伝習録 / 陸澄録
問立志。先生曰:「只念念要存天理,即是立志。能不忘乎此,久則自然心中凝聚,猶道家所謂『結聖胎』也。此天理之念常存,馴至於美大聖神,亦只從此一念存養擴充去耳。」
新字:問立志。先生曰:「只念念要存天理,即是立志。能不忘乎此,久則自然心中凝聚,猶道家所謂『結聖胎』也。此天理之念常存,馴至於美大聖神,亦只従此一念存養擴充去耳。」
書き下し
志を立つるを問う。先生曰く、「只だ念念に天理を存せんことを要すれば、即ち是れ志を立つるなり。能く此を忘れざれば、久しくして則ち自然に心中に凝聚す。猶お道家の所謂る『聖胎を結ぶ』のごときなり。此の天理の念、常に存すれば、馴(したが)いて美・大・聖・神に至る。亦た只だ此の一念の存養擴充より去るのみ」と。
現代語訳
志を立てることについて尋ねた。先生は言った。「ただ念々に天理を存しようとすれば、それが志を立てることだ。これを忘れずにいれば、長くして自然に心中に凝り固まる。道家のいう『聖なる胎を結ぶ』ようなものだ。この天理の念が常にあれば、次第に美・大・聖・神の境地に至る。
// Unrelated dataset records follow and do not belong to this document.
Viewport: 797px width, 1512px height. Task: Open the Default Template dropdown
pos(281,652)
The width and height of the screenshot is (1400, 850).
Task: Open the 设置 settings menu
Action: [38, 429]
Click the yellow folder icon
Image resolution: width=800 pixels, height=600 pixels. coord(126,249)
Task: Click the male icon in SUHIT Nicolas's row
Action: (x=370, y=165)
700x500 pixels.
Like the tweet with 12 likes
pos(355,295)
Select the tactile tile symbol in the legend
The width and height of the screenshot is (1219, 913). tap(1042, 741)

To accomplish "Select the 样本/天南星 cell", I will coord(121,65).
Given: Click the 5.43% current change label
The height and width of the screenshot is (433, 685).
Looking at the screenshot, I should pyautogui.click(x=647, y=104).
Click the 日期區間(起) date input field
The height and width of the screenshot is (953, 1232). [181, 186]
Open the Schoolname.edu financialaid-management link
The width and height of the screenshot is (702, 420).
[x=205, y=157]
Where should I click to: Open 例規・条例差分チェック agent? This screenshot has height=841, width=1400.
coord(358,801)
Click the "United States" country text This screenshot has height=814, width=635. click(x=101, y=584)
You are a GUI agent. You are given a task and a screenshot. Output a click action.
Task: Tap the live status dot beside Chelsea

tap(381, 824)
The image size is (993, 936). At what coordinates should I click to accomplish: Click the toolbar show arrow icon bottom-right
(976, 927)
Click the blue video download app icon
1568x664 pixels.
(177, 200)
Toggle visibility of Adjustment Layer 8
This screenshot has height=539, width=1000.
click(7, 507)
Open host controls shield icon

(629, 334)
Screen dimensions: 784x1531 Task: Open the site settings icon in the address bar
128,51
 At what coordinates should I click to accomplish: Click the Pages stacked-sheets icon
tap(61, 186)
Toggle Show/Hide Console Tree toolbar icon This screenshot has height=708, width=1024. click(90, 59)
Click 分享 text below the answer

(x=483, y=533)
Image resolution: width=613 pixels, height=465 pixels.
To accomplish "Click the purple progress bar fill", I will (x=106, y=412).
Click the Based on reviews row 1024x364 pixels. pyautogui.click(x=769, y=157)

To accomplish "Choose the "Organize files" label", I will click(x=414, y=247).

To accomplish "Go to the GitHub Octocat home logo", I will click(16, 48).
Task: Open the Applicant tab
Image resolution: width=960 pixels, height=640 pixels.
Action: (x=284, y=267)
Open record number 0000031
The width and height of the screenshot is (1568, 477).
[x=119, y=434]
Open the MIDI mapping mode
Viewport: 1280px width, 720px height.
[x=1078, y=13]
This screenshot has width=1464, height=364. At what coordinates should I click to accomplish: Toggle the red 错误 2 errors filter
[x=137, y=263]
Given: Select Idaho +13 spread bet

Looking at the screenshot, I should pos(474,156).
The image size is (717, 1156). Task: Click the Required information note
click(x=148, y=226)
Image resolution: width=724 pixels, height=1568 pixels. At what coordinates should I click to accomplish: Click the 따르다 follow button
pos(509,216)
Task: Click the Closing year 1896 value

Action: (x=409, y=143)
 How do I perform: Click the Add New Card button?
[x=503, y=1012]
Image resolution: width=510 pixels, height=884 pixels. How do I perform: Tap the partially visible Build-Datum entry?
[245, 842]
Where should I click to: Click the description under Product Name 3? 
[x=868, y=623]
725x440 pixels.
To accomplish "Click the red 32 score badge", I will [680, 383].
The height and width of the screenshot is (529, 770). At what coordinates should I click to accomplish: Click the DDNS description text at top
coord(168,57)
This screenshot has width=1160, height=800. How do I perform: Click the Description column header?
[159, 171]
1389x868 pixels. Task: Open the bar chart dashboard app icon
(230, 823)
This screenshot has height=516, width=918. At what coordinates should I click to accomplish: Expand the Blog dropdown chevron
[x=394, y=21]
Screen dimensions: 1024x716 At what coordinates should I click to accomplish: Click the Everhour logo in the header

それもただ、この一念を養い広げていくだけのことだ」。
解説
志を立てるとは、大きな目標を掲げることではありません。「念々に天理を存しようとする」。一瞬ごとの心の向きです。それを忘れずにいれば、自然に凝り固まる。壮大な決意ではなく、日々の一念の積み重ねなのです。